SUPPLIED PASSAGE:
"""

CLA-2 R:C:T 957634 CMR
Diane Weinberg, Esq.
Sandler, Travis & Rosenberg, P.A.
505 Park Avenue
New York, New York 10022-1106
RE: Revocation of District Decision (DD) 801733; Classification
of over-sized T-shirt; pullover v. nightshirt; headings
6110 v. 6108
Dear Ms. Weinberg:
This is in response to your letter of February 17, 1995, on
behalf of Tru-Trade International, Inc., (hereinafter Tru-Trade)
requesting reconsideration of DD 801733 of September 28, 1994,
which classified two women's knit pullover garments as pullovers
of heading 6110, Harmonized Tariff Schedule of the United States
(HTSUSA). You submit that the garments are nightshirts and
submitted two samples with your request. The garments are
imported from El Salvador.
Pursuant to section 625, Tariff Act of 1930 (19 U.S.C.
1625), as amended by section 623 of Title VI (Customs
Modernization) of the North American Free Trade Agreement
Implementation Act, Pub. L. 103-182, 107 Stat. 2057, 2186 (1993)
(hereinafter section 625), notice of the proposed revocation of
DD 801733 was published August 9, 1995, in the Customs Bulletin,
Volume 29, Number 32.
FACTS:
The garments at issue, styles 8816 and 5921, were described
in DD 801733 as:
"* * * women's 100 percent cotton, jersey knit, oversize
shirts with crew neck, short sleeves and a hemmed bottom."
The submitted garments fit this description. They extend to
the knees and have the appearance of oversized T-shirts. The
submitted garments are sized extra large and extra, extra large,
though Customs has been informed the imported garments are sized -2-
1X, 2X, and 3X, and will measure 26, 28 and 30 inches wide,
respectively, at the chest. The submitted garments measure
approximately 36 inches in length and 26 to 28 inches wide at the
chest area. One sample is printed and one sample is not printed.

"""

ENTRIES SHOWN:
"""

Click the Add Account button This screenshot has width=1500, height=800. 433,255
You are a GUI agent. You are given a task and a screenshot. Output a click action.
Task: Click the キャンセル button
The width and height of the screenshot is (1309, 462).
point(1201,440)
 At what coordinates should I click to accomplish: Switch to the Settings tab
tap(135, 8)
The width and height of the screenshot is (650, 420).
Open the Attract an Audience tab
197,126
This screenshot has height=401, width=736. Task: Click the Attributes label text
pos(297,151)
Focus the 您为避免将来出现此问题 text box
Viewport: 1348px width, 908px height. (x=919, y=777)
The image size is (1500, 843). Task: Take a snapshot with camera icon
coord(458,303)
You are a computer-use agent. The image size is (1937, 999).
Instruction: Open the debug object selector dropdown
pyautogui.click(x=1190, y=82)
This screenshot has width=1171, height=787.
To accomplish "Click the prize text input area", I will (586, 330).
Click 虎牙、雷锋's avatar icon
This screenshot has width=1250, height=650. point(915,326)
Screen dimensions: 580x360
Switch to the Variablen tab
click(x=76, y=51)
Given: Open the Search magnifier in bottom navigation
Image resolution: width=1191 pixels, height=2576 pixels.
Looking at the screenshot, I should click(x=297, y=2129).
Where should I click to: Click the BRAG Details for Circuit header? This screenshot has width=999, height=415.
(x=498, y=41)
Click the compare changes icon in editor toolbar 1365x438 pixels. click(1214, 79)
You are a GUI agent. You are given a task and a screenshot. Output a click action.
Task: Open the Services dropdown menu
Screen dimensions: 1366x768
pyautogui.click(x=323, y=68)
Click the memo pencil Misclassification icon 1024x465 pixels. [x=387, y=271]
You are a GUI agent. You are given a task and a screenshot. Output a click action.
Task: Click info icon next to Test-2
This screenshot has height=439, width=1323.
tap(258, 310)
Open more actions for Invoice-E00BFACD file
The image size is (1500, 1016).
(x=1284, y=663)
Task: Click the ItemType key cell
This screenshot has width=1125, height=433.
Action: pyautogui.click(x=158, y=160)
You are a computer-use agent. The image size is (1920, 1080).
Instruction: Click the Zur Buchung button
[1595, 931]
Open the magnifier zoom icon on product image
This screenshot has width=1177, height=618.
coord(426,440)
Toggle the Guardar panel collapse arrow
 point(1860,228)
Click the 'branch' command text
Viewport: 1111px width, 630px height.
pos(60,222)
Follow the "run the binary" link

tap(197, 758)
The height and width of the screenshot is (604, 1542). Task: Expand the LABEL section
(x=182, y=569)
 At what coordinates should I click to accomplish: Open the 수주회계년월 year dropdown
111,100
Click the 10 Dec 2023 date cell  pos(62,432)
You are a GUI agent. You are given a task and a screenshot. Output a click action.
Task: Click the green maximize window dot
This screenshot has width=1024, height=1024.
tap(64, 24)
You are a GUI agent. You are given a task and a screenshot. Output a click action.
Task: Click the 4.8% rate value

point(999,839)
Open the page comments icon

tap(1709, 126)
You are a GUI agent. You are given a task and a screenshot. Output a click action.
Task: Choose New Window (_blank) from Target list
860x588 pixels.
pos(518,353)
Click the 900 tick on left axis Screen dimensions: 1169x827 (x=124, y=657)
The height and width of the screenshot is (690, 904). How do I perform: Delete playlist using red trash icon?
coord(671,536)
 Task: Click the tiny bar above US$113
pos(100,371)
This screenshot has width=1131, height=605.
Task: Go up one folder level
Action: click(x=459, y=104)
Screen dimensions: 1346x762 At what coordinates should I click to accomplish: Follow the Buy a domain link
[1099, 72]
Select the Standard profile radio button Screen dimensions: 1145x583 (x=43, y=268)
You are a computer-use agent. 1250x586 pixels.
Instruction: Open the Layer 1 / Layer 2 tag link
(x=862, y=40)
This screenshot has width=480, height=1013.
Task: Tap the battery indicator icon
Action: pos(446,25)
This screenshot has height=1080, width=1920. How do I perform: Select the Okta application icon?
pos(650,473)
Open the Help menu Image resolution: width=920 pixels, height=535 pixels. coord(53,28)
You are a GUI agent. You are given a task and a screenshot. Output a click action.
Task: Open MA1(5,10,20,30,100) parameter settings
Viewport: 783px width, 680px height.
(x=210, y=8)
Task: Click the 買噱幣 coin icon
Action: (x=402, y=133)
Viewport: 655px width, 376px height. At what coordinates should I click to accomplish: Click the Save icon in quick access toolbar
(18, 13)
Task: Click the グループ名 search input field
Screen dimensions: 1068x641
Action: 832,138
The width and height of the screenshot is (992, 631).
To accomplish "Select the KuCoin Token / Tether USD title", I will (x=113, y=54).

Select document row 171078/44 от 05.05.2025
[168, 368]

"""

EXERCISE OBJECTIVE: Continue the Customs ruling letter on the oversized T-shirts from the point where it stops above.

TASK RESULT:
The garments are imported without the screen printing. In Miami,
the garments are screen printed with licensed Looney Tunes
characters.
The garments are imported by Tru-Trade, screen printed, and
sold to Seabell Sportswear (hereinafter Seabell). Seabell sells
the garments to Kmart for sale in Kmart's juniors' and ladies'
sleepwear department. In support of your argument that the
submitted garments are sleepwear, you have submitted copies of
invoices from the foreign manufacturer to Tru-Trade, a purchase
order from Seabell Sportswear to Tru-Trade, an invoice from Tru-
Trade to Seabell Sportswear, and an amendment to a purchase order
from Kmart to Seabell Sportswear.
ISSUE:
Are the submitted garments classifiable as pullovers of
heading 6110, HTSUS, or as nightshirts of heading 6108, HTSUSA?
LAW AND ANALYSIS:
Classification of goods under the HTSUSA is governed by the
General Rules of Interpretation (GRIs). GRI 1 provides that
"classification shall be determined according to the terms of the
headings and any relative section or chapter notes and, provided
such headings or notes do not otherwise require, according to
[the remaining GRIs taken in order]."
Heading 6108 provides for, among other things, women's
knitted or crocheted nightdresses, pajamas and similar articles.
Heading 6110 provides for, among other things, knitted or
crocheted pullovers. The Explanatory Notes for the Harmonized
Commodity Description and Coding System (EN) do not offer much
assistance in this particular case regarding the headings at
issue.
When determining the classification of a garment, the most
persuasive evidence is the garment itself. The court in Mast
Industries v. United States, 9 CIT 549, 552 (1985), aff'd, 786 F.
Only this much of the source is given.